Back then, she called him "Daniel the Prince." Today, the 90-year-old great-grandmother addresses him as Rabbi Bouskila, the all-grown-up leader of the synagogue she has been a part of for 53 years.
It is the 34-year-old rabbi who is now giving Moreno a boost as she reaches for the Torah.
Moreno is one of about 35 students in Bouskila's new adult bat mitzvah class at Sephardic Temple Tifereth Israel. She joins young Hebrew-school moms, career women and retirees.
"Many women in our community never had a bat mitzvah for the simple reason that, in the Sephardic community, there was no such thing," Bouskila says.
But even more than the formal bat mitzvah ceremony, what many women are missing is a basic Jewish education, says Bouskila.
While many in the class have spent decades running traditional Jewish households, most missed out on a formal education, and some don't even read Hebrew. "Every time I asked my grandfather for an explanation, he would say, 'You're a girl; you don't need to know,'" says Moreno, who grew up in Brooklyn with her Orthodox Turkish family.
Now, Moreno is finally getting some of those answers. The course that Bouskila designed is an intense overview of Jewish history, literature, Bible, law, philosophy and prayer. The class will also delve into Sephardic traditions through a study of the holidays and Shabbat.
"I thought it would be a good opportunity to increase the level of Jewish education in our synagogue by giving women an opportunity to come and study in a forum which would lead to a formal ceremony," Bouskila says.
The bat mitzvah ceremony will be held after the regular service on a Friday night this winter. The women will present readings in Tanach (Bible) and sing parts of the prayers and zemirot, songs for Shabbat. Each woman will be presented with a certificate and gifts of Jewish books.

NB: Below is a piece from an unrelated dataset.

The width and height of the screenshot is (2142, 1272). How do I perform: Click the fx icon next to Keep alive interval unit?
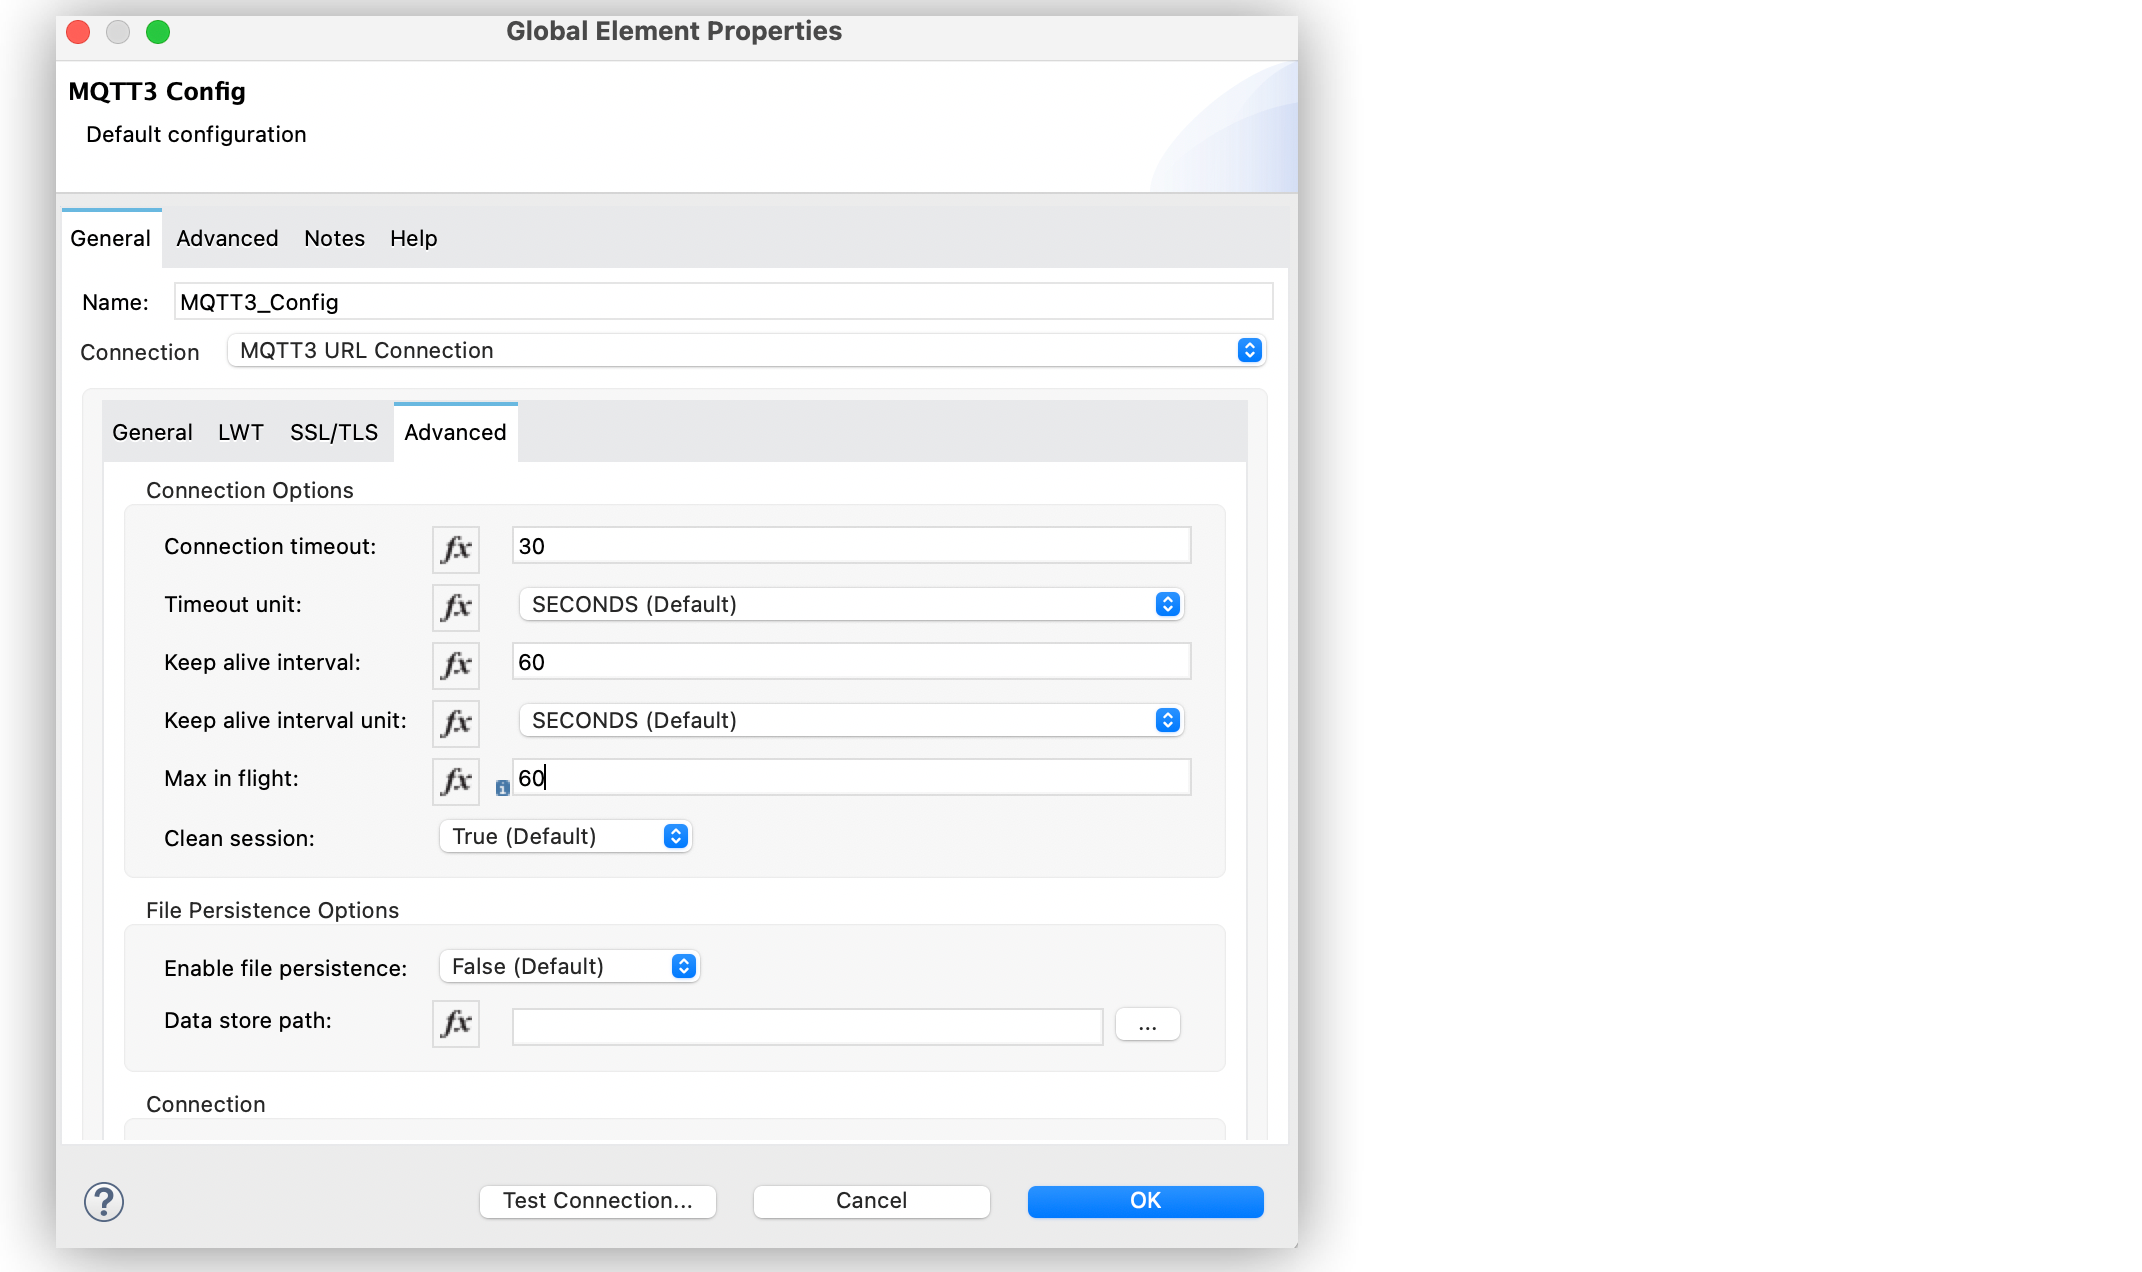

In his six years at Sephardic Temple Tifereth Israel in Westwood, Bouskila has done much to bring women closer to ritual life. That has taken some ingenuity, since the synagogue is nonegalitarian.
"We deal with the tensions of being a traditional Sephardic synagogue influenced by the modern world," Bouskila says. "We do our best to maintain tradition but accommodate the ideas of a modern society."

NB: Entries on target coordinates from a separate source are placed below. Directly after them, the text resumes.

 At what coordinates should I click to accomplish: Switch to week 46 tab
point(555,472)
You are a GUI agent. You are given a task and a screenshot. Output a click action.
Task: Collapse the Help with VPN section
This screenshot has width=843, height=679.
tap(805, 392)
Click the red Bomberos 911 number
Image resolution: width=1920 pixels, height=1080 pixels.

That is the philosophy Bouskila worked with when he decided to update how girls celebrated bat mitzvahs at the largest Sephardic synagogue on the West Coast.
Before he arrived, girls celebrated on Friday night by leading parts of the service and then chanting the next day's haftarah. While having any bat mitzvah ceremony was cutting-edge for a Sephardic congregation, Bouskila wanted to find something more relevant to the girls.
He eliminated the Friday-night haftarah chanting and instead helps the bat mitzvah girl prepare a portion of the Bible that has relevance to her. At Saturday-morning services, during the time when the rabbi usually delivers his sermon, the girl chants the portion she has prepared, then teaches it to the congregation, in addition to delivering a formal bat mitzvah address.
Bouskila faced some opposition from temple activists in introducing these innovations as well as others, such as giving women a Torah scroll to dance with on Simchat Torah.
"Clearly, [those who objected] felt that this meant that women would participate in the service, which is something we don't do," Bouskila says of the opposition to the adult bat mitzvah class. "But the moment they realized the ceremony is something that wouldn't impact the prayer service, but be independent of it, they had no objections."
Besides, Bouskila says, he views the ceremony as somewhat secondary to the educational aspect of the class, an idea many of his students also expressed.
"The bat mitzvah will be fun because of the camaraderie of women being together," says Sarah Treves, a past president of the sisterhood. "But the ceremony doesn't mean much. I'm going for the education."
Esther Cohen, a 58-year-old in the fine arts business, says that the class gives a clearer picture of the religion than what she was offered growing up.
"Many women for a long time wanted to know more or would like to ask questions, and sometimes they were put off not so much by clergy but by other people saying we can't do that, or you're not allowed," says Cohen. "We are finding that while you had a grandfather who said, 'You can't do that,' you can learn and you can really enjoy."